- _Stored dataset items_:

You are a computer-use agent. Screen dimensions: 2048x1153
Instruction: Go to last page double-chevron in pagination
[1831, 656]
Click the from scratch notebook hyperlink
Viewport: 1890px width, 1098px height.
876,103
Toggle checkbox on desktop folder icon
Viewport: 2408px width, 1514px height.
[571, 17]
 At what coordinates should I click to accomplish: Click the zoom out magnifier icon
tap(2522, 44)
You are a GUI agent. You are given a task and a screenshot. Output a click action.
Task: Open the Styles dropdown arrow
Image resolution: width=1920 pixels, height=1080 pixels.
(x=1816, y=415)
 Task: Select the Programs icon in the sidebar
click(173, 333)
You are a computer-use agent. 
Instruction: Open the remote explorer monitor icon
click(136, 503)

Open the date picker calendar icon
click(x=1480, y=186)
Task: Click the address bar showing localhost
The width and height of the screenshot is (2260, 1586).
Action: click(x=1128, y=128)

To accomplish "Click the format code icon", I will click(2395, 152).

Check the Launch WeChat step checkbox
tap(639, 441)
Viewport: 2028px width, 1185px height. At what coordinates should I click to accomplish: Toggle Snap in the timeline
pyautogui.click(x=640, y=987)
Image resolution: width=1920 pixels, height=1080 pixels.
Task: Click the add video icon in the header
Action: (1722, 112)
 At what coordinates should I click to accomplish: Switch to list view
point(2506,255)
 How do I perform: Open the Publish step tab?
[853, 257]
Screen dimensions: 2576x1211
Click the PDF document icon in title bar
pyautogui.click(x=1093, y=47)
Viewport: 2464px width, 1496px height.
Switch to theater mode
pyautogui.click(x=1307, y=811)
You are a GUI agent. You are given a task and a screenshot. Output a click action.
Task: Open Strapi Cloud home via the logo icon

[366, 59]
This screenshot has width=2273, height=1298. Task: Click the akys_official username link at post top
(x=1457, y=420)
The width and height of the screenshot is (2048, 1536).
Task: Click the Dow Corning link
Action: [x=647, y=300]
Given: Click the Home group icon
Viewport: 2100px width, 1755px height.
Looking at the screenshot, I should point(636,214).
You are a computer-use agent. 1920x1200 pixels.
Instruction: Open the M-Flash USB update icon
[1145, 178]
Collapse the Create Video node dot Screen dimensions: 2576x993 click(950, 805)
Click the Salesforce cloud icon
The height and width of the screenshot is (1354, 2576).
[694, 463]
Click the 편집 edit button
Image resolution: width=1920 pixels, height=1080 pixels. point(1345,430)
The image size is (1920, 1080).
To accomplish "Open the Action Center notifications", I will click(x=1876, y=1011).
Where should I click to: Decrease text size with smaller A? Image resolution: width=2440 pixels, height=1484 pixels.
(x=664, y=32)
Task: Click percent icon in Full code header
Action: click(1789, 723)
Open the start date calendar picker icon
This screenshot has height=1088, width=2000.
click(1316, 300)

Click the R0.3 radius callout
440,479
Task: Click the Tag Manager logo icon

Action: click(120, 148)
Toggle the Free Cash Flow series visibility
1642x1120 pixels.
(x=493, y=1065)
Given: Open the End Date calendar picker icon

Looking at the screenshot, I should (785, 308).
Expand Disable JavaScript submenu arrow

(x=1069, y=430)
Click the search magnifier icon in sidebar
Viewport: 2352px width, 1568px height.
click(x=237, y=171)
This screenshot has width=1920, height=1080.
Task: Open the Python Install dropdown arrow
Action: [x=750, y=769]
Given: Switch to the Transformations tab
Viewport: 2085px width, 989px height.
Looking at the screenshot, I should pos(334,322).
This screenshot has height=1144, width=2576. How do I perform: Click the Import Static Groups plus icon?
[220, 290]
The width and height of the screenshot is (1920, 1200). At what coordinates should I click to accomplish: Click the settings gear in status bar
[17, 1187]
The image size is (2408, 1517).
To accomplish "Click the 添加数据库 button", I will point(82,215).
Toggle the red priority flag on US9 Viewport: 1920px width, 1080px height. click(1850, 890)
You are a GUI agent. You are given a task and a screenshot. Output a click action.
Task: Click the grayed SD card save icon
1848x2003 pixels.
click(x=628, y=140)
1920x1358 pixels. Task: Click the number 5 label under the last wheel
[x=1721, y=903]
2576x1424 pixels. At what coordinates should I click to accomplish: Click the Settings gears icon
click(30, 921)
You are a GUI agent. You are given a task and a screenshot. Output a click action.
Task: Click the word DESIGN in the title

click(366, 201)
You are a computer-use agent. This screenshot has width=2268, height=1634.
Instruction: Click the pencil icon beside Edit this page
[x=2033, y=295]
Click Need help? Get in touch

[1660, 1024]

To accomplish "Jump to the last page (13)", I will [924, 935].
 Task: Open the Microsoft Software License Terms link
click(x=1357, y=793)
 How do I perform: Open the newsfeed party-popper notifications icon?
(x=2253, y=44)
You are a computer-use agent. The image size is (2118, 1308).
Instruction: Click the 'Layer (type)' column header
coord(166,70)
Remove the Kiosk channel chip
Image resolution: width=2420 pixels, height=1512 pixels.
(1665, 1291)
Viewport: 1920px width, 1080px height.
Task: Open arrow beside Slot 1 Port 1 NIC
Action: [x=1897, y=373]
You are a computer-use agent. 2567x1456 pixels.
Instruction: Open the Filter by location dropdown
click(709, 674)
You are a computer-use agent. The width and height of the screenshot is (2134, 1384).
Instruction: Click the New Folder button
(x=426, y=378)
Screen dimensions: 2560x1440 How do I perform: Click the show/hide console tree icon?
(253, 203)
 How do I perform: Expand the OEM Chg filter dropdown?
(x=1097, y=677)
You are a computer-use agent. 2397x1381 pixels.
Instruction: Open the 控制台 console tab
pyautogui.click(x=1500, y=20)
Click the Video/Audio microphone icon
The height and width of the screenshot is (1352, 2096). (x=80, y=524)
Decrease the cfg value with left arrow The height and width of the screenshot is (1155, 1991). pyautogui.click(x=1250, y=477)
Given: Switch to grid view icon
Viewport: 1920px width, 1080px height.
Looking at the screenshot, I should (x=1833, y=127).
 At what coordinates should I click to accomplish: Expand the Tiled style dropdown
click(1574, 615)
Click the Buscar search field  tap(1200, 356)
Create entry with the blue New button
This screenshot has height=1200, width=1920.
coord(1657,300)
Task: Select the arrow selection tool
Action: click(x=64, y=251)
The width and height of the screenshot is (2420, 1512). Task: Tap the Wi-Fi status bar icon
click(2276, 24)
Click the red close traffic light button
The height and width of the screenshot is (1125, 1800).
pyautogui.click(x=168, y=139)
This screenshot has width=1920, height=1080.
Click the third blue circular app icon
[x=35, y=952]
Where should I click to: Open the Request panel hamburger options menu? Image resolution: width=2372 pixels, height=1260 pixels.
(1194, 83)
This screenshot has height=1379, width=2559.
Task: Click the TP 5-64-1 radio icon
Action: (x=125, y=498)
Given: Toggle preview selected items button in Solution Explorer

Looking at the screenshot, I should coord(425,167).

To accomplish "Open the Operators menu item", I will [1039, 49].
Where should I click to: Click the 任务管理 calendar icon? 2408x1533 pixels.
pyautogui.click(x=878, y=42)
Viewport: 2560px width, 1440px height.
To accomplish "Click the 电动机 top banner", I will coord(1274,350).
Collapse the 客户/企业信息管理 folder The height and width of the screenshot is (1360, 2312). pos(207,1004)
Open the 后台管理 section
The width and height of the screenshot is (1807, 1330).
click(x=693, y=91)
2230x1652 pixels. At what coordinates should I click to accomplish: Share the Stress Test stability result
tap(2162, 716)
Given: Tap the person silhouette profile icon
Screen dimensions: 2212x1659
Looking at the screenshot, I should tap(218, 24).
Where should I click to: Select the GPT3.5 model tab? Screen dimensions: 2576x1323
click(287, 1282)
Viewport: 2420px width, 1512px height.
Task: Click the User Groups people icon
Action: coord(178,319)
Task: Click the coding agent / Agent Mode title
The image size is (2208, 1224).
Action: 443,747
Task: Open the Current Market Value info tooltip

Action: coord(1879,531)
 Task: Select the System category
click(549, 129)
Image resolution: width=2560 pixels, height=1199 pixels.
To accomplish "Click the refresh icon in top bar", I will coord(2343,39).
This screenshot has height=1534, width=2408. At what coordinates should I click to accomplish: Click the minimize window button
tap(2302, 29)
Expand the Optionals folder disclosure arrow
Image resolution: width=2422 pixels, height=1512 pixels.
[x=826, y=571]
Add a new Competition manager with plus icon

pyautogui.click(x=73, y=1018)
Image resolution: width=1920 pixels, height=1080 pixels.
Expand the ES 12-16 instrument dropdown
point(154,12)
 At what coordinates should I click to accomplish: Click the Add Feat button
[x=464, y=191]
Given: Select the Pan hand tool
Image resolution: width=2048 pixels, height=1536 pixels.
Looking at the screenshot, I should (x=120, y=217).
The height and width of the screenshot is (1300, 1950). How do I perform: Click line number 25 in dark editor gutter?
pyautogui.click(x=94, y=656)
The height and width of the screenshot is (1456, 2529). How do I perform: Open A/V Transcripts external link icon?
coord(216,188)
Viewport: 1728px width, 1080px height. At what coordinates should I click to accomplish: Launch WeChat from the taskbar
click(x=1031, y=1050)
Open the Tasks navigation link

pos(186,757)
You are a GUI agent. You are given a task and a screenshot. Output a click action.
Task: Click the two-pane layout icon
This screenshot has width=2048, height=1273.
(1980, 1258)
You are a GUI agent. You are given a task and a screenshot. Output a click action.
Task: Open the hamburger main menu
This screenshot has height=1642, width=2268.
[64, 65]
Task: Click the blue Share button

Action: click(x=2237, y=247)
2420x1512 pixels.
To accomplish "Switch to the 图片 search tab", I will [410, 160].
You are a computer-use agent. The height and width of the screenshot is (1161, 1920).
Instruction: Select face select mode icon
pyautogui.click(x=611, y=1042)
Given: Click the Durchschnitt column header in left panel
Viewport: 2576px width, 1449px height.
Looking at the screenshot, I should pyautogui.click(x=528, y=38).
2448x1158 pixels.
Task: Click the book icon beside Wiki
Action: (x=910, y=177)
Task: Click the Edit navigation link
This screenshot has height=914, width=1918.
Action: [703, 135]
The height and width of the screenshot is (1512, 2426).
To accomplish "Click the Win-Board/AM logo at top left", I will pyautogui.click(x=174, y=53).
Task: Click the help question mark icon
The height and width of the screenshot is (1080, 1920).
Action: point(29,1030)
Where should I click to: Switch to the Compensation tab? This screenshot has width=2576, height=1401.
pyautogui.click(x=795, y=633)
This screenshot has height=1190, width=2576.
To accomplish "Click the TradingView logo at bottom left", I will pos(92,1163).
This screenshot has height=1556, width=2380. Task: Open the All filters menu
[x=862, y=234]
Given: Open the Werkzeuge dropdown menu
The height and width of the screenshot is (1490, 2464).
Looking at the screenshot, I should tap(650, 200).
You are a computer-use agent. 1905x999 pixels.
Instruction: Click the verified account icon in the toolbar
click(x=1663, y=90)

- _Task_:
Pull out each line of the records holding the string "Collapse".

- _Exercise result_:
Collapse the Create Video node dot Screen dimensions: 2576x993 click(950, 805)
Collapse the 客户/企业信息管理 folder The height and width of the screenshot is (1360, 2312). pos(207,1004)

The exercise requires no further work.